Kernel to raczej nie, ja bym stawiał na konsole kde albo jakas biblioteka do obsługi tego, w czystej konsoli zawsze jest klawiatura.

Czasami mam fluxboxa i tam jest cos co sie nazywa xterm bodajże, ale to nie za często właczam, wiec nie wiem jak ze stabilnością. Zjawisk niepożądanych nie zauważono.

----------

## Aktyn

Pozwole sobie odświeżyć temat bo widze jest nadal aktualny, wczoraj mając fluxboxa i uruchomione kate zwiesiła mi sie tam konsola. Dobra nic nowego, pomyślałem. Zamknąłem kate, i uruchomiłem ponownie, i co ciekawe konsola tam wisi już na starcie, nawet po otwarciu pliku projektu nie wchodzi do katalogu automatycznie jak to zwykle robi.

No cóż uruchomiłem xterma i tam sobie działałem.

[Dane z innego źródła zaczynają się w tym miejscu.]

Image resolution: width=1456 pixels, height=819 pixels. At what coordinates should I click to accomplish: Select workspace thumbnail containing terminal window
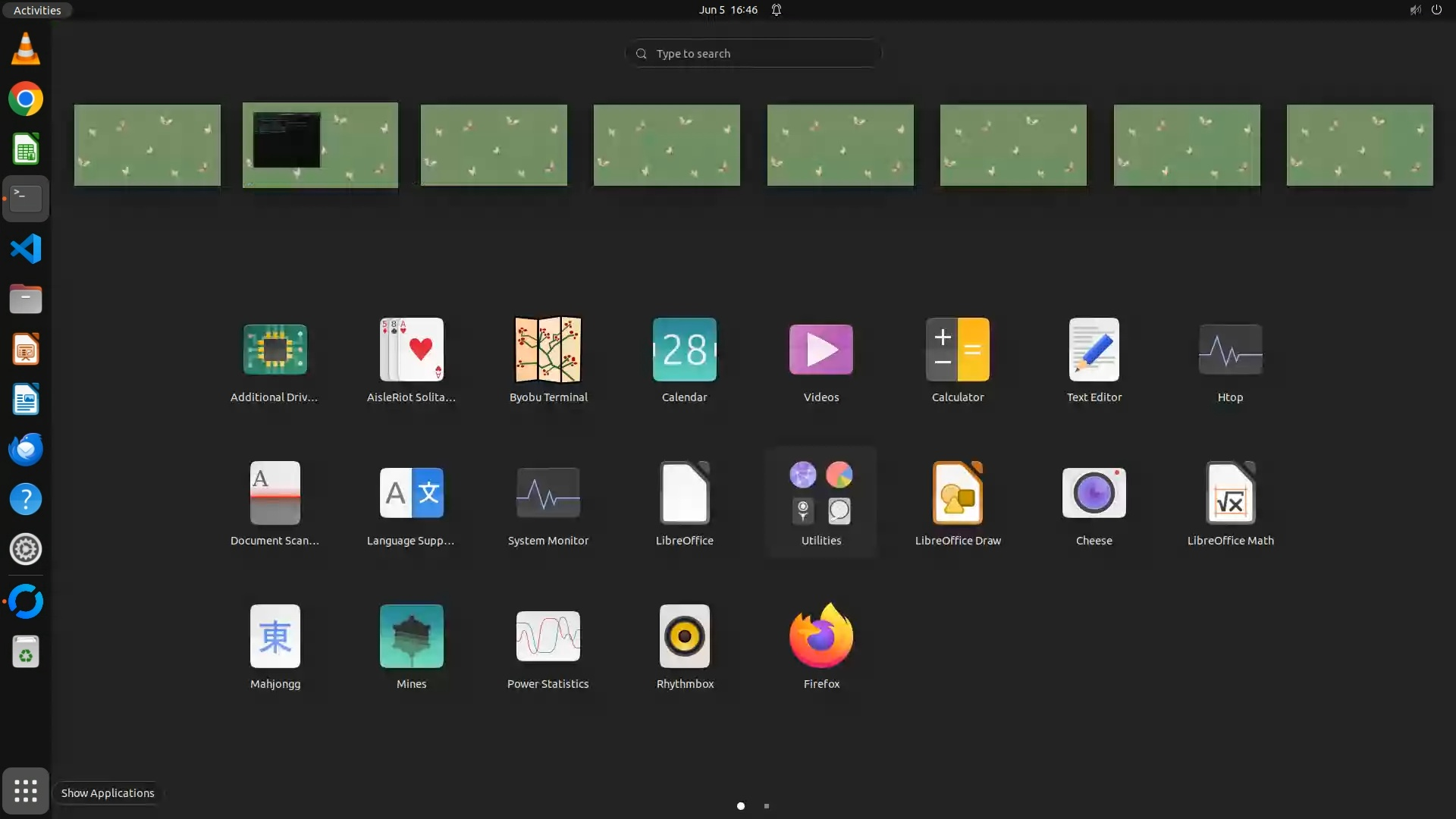tap(320, 145)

Niestety po ok 2 godzinach, po wydaniu polecenia make które to w zasadzie jedynie co robiło to kopiowało kilka plików, xterm zawisł kompletnie. A dokładnie raczej nie reagował na klawisze. Można było skopiować z tejże konsoli. Ale nie reagowała na żadne wejście. Po wysłaniu mu SIGALARM xterm zakonczył działanie.

Co do konsole w kate to czasem chwilowo dało się ją odblokować naciskając przycisk ScrollLock.

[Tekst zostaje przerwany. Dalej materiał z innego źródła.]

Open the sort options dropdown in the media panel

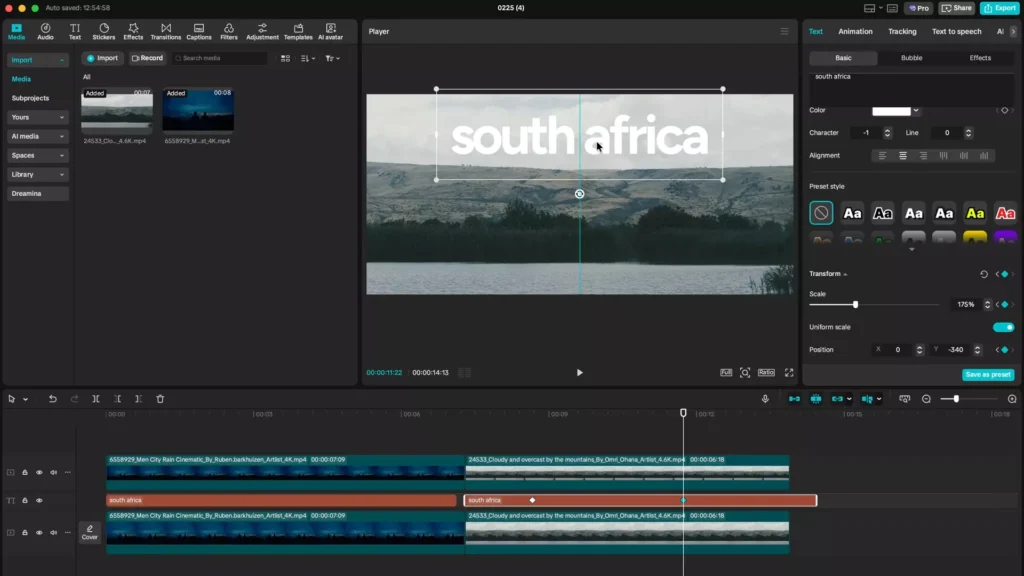307,58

No i przyszło mi do głowy poniewać konsola w kate była zawsze zawieszona po uruchomieniu, postanowiłem może użyć strace. A wiec najpierw uruchamiam z xterma kate. dla sprawdzenia, i co...?  to co za każdym razem z menu fluxboxa sie wieszało, teraz zaczęło działać.

Mam amd64, miałem kiedyś ostre flagi, ale przeemergowałem na zwykłe zalecane, co zresztą nie rozwiązało żadnego z moich problemów w linuxie, wiec co szukać? 

Biorąc pod uwagę że miałem motyw z samoczynnym dziwnym zachowaniem sie konsoli, a xterm zrobił też dziwny motyw, mam wrażenie że skądś płyną jakieś znaki, tylko skąd,?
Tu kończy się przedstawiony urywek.